Last year about this time, I read an article that upset me greatly. In fact, I saved this link so that I could respond to the article when the time was right.
I know cranberry sauce is considered a Thanksgiving food, to go with turkey; but in my family, the Thanksgiving menu and the Christmas menu are indistinguishable. So, if you got it wrong at Thanksgiving, after reading this article you’ll be able to get it right for Christmas.
If you have not read the above-mentioned article, in it Tamela Hancock Murray purports to know the correct way to serve cranberry sauce (the jellied kind that comes in a can). Everyone knows, she says, that “you must slice the cranberry sauce so it appears in rounds and then you serve it in an oblong dish.”
Wrong.
This is how you serve cranberry sauce:
In a green footed bowl used for no other purpose than serving cranberries. (Full disclosure: even though many years ago the bowl came to me filled with a floral arrangement, I knew at that moment that it was born to be a cranberry dish.) After opening the chilled can, shake the cranberry sauce into the dish without marring its cylindrical form. Allow guests to serve themselves with a sterling silver cranberry sauce slicer. (I know for sure this slicer was made specifically for cranberry sauce. It has a circle of cranberries etched into the surface. It was my mother-in-law’s. I gave it to her, and it reverted back to me when she passed away.)

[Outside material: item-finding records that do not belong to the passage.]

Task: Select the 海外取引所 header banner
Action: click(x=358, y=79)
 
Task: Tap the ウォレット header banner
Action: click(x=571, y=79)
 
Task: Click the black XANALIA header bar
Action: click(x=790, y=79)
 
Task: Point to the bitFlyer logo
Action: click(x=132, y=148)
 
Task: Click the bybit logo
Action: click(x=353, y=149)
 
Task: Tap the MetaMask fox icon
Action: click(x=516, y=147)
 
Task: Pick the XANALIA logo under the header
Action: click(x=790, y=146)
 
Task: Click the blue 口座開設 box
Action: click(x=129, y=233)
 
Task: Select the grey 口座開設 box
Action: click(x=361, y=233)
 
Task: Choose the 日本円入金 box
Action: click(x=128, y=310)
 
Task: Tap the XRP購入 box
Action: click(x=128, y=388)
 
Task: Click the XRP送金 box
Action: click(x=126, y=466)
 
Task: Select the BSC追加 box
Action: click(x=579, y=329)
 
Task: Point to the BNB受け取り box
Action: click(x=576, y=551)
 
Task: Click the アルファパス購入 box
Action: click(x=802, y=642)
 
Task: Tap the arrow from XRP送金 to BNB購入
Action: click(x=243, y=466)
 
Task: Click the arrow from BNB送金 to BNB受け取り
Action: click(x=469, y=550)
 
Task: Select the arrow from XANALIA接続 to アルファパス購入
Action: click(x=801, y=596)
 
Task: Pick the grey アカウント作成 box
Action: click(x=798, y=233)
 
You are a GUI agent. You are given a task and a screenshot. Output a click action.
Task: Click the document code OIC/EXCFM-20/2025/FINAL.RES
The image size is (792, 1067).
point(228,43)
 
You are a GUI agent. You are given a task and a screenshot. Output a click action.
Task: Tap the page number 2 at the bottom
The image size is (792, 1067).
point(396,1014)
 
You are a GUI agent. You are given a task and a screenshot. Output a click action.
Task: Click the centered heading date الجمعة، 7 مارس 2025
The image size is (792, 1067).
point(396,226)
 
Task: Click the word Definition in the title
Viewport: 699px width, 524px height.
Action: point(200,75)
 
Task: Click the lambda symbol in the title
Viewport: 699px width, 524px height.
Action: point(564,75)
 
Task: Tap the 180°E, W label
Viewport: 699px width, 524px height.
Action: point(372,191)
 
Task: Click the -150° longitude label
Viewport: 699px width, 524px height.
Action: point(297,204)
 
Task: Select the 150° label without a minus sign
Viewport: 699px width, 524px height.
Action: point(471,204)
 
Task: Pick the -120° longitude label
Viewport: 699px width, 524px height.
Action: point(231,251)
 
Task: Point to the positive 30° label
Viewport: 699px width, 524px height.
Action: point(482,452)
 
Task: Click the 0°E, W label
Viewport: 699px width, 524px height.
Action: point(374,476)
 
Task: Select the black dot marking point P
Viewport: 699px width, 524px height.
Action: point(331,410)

Some of you are undoubtedly dying to tell me that jellied cranberry sauce from a can is far inferior to the other kind. Don’t tell me—tell my husband. It’s what his mother always served. Old traditions die hard.
I have tasted the whole-berry kind, and I love it. I have even made it from scratch, and it was heavenly. I even tried serving it in alternating years.
The only problem with that arrangement is, no one else in my family will eat it. So canned jellied cranberry sauce it is. It’s the only way.